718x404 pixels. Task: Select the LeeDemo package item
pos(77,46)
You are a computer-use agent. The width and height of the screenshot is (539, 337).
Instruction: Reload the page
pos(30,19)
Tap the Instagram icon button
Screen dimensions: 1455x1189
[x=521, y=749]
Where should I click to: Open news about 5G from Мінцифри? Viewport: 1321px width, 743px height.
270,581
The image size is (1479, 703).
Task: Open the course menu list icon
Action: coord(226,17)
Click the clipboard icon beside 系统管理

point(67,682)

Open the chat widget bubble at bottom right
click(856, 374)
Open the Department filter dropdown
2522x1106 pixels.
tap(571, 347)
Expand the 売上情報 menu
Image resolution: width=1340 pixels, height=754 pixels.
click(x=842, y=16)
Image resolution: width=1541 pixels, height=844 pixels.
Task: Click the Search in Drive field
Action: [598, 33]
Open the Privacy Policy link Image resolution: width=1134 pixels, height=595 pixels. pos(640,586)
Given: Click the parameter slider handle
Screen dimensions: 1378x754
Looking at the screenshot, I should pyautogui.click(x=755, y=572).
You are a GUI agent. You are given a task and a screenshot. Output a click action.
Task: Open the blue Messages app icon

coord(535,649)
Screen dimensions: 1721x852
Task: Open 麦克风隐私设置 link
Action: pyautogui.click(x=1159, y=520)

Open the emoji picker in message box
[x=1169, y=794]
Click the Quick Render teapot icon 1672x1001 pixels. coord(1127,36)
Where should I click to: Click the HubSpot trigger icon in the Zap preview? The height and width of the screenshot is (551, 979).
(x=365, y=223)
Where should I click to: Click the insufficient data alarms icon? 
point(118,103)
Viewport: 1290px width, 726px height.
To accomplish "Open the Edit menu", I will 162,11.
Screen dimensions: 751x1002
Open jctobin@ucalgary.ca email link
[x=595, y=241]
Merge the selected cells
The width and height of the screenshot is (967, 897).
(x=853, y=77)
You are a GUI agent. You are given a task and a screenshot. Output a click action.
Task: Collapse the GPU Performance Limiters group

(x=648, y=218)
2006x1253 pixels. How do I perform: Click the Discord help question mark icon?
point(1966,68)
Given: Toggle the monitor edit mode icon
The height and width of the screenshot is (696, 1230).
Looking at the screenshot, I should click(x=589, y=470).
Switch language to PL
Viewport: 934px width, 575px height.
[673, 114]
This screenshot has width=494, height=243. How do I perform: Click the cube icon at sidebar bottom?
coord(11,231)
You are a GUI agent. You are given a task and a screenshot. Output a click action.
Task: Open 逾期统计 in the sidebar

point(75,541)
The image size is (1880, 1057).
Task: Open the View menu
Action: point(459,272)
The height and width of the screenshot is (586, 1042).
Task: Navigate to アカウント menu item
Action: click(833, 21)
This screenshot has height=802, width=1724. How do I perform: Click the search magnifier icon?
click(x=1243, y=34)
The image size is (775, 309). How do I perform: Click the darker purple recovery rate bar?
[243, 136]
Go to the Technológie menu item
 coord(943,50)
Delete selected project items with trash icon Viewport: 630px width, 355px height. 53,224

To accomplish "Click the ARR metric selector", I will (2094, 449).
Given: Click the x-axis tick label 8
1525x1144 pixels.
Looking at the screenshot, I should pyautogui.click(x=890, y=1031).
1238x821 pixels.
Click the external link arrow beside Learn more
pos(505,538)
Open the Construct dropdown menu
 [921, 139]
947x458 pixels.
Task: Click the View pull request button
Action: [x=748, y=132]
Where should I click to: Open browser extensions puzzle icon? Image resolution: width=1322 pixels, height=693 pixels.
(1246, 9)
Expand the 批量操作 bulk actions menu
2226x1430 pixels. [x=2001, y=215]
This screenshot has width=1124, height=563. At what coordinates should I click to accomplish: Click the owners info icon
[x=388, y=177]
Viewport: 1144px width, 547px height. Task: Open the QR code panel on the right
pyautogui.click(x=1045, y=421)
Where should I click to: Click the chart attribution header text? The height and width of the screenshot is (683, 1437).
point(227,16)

★ ★ ★ ★ ★

## Task item
Print every line of the material above exactly.

## Reply
718x404 pixels. Task: Select the LeeDemo package item
pos(77,46)
You are a computer-use agent. The width and height of the screenshot is (539, 337).
Instruction: Reload the page
pos(30,19)
Tap the Instagram icon button
Screen dimensions: 1455x1189
[x=521, y=749]
Where should I click to: Open news about 5G from Мінцифри? Viewport: 1321px width, 743px height.
270,581
The image size is (1479, 703).
Task: Open the course menu list icon
Action: coord(226,17)
Click the clipboard icon beside 系统管理

point(67,682)

Open the chat widget bubble at bottom right
click(856, 374)
Open the Department filter dropdown
2522x1106 pixels.
tap(571, 347)
Expand the 売上情報 menu
Image resolution: width=1340 pixels, height=754 pixels.
click(x=842, y=16)
Image resolution: width=1541 pixels, height=844 pixels.
Task: Click the Search in Drive field
Action: [598, 33]
Open the Privacy Policy link Image resolution: width=1134 pixels, height=595 pixels. pos(640,586)
Given: Click the parameter slider handle
Screen dimensions: 1378x754
Looking at the screenshot, I should pyautogui.click(x=755, y=572).
You are a GUI agent. You are given a task and a screenshot. Output a click action.
Task: Open the blue Messages app icon

coord(535,649)
Screen dimensions: 1721x852
Task: Open 麦克风隐私设置 link
Action: pyautogui.click(x=1159, y=520)

Open the emoji picker in message box
[x=1169, y=794]
Click the Quick Render teapot icon 1672x1001 pixels. coord(1127,36)
Where should I click to: Click the HubSpot trigger icon in the Zap preview? The height and width of the screenshot is (551, 979).
(x=365, y=223)
Where should I click to: Click the insufficient data alarms icon? 
point(118,103)
Viewport: 1290px width, 726px height.
To accomplish "Open the Edit menu", I will 162,11.
Screen dimensions: 751x1002
Open jctobin@ucalgary.ca email link
[x=595, y=241]
Merge the selected cells
The width and height of the screenshot is (967, 897).
(x=853, y=77)
You are a GUI agent. You are given a task and a screenshot. Output a click action.
Task: Collapse the GPU Performance Limiters group

(x=648, y=218)
2006x1253 pixels. How do I perform: Click the Discord help question mark icon?
point(1966,68)
Given: Toggle the monitor edit mode icon
The height and width of the screenshot is (696, 1230).
Looking at the screenshot, I should click(x=589, y=470).
Switch language to PL
Viewport: 934px width, 575px height.
[673, 114]
This screenshot has width=494, height=243. How do I perform: Click the cube icon at sidebar bottom?
coord(11,231)
You are a GUI agent. You are given a task and a screenshot. Output a click action.
Task: Open 逾期统计 in the sidebar

point(75,541)
The image size is (1880, 1057).
Task: Open the View menu
Action: point(459,272)
The height and width of the screenshot is (586, 1042).
Task: Navigate to アカウント menu item
Action: click(833, 21)
This screenshot has height=802, width=1724. How do I perform: Click the search magnifier icon?
click(x=1243, y=34)
The image size is (775, 309). How do I perform: Click the darker purple recovery rate bar?
[243, 136]
Go to the Technológie menu item
 coord(943,50)
Delete selected project items with trash icon Viewport: 630px width, 355px height. 53,224

To accomplish "Click the ARR metric selector", I will (2094, 449).
Given: Click the x-axis tick label 8
1525x1144 pixels.
Looking at the screenshot, I should pyautogui.click(x=890, y=1031).
1238x821 pixels.
Click the external link arrow beside Learn more
pos(505,538)
Open the Construct dropdown menu
 [921, 139]
947x458 pixels.
Task: Click the View pull request button
Action: [x=748, y=132]
Where should I click to: Open browser extensions puzzle icon? Image resolution: width=1322 pixels, height=693 pixels.
(1246, 9)
Expand the 批量操作 bulk actions menu
2226x1430 pixels. [x=2001, y=215]
This screenshot has width=1124, height=563. At what coordinates should I click to accomplish: Click the owners info icon
[x=388, y=177]
Viewport: 1144px width, 547px height. Task: Open the QR code panel on the right
pyautogui.click(x=1045, y=421)
Where should I click to: Click the chart attribution header text? The height and width of the screenshot is (683, 1437).
point(227,16)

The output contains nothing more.